The camera does have a few good points. Unlike the semi-pro models that it aspires to emulate the 4800 has no manual exposure modes, but it does have a very useful selection of scene modes, including options for portrait, landscape, sports and night portrait, each of which have several sub-divisions for specific situations, such as positioning the subject within the frame, photographing architecture, sports composites and more. There is also a selection of colour modes including a very nice cyanotype feature, which duplicates the blue-tinted tone of old-fashioned prints.
Also worthy of special mention is the zoom control. It has a progressive action, which makes precise control of focal length much easier than usual. Press it a little and the zoom moves slowly, press it harder and it moves more quickly.
Unfortunately the other controls are not as well designed. To switch to playback mode you press the playback button as on most other cameras, but on most other cameras tapping the shutter button switches instantly back to shooting mode so you don’t miss shots while mucking about with controls. This is called shooting priority or capture priority. However the 4800 has other priorities, and you have to press the playback button again to get out of playback mode, and it’s the same with the menu button. Another glitch is the macro mode control. Macro is activated by pressing the down direction on the four-way pad, but once activated there is no on-screen display to remind you that you are in macro mode. Also, all the button-controlled options have to be confirmed by pressing the ‘OK’ button within a few seconds, which is pointlessly tedious.
Although the CoolPix 4800’s 4MP 2,288×1,712 pixel images have plenty of detail, they lack dynamic range and suffer from noticeable image noise even at the lowest ISO setting. Colours tend to be over-saturated, especially on the green channel, and the automatic white balance seems to have trouble with bright colours, again especially green. The purple fringing effect was thankfully kept to a minimum, and on the whole exposure and focusing were accurate. Flash range, coverage and colour balance were all good.
One major problem we noticed was that the lens suffers from focusing aberrations in the corners of the image. If you look closely at the sample pictures, particularly in the top right quadrant of the wide angle shots, you’ll see that part of the image appears to be out of focus, which could be the result of a misaligned lens. However, it is possible that this is simply a fault on our review model, rather than a design defect.
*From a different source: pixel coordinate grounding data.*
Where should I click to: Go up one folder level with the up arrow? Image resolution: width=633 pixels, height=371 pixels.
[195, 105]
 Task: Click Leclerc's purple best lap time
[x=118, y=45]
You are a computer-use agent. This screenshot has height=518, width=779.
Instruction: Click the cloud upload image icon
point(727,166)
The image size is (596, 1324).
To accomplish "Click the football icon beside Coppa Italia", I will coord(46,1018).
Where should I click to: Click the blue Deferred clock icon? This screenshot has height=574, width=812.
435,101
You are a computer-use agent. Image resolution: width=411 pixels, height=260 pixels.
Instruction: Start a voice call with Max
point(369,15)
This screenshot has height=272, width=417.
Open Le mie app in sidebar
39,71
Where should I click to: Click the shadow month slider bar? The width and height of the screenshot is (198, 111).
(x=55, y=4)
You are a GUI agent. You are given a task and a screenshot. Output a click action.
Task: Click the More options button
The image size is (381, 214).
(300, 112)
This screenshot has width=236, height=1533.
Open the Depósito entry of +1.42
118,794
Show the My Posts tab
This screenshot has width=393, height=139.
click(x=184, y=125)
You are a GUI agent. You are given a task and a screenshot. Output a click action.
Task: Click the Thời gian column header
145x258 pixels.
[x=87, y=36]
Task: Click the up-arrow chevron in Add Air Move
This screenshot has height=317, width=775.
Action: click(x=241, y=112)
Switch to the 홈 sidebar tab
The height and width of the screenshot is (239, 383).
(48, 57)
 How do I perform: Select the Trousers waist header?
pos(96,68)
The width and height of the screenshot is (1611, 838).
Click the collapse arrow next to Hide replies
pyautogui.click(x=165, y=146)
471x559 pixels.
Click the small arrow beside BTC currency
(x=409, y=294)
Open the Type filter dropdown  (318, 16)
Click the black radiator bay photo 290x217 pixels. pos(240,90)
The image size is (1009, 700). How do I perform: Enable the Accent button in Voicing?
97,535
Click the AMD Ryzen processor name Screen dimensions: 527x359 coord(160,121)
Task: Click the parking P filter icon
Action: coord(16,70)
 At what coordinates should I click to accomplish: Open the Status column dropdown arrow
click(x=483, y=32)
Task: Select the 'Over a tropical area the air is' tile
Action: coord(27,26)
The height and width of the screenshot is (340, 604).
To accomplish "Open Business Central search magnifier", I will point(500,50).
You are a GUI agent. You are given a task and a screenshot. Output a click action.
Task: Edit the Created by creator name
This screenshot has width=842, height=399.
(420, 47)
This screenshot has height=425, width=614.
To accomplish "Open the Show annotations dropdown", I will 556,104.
The CoolPix 4800 is a mediocre camera which could have been far better if only so many corners had not been cut. It has some interesting features, but these are more than offset by its many flaws. Nikon can and does produce much better cameras than this, which means that many people will buy the CoolPix 4800 based solely on the reputation that goes with the name, when they would be better off looking elsewhere. There are other cameras from other manufacturers in the mid-price, mid-range superzoom category that sell for about the same price, but which offer superior performance, handling and build quality.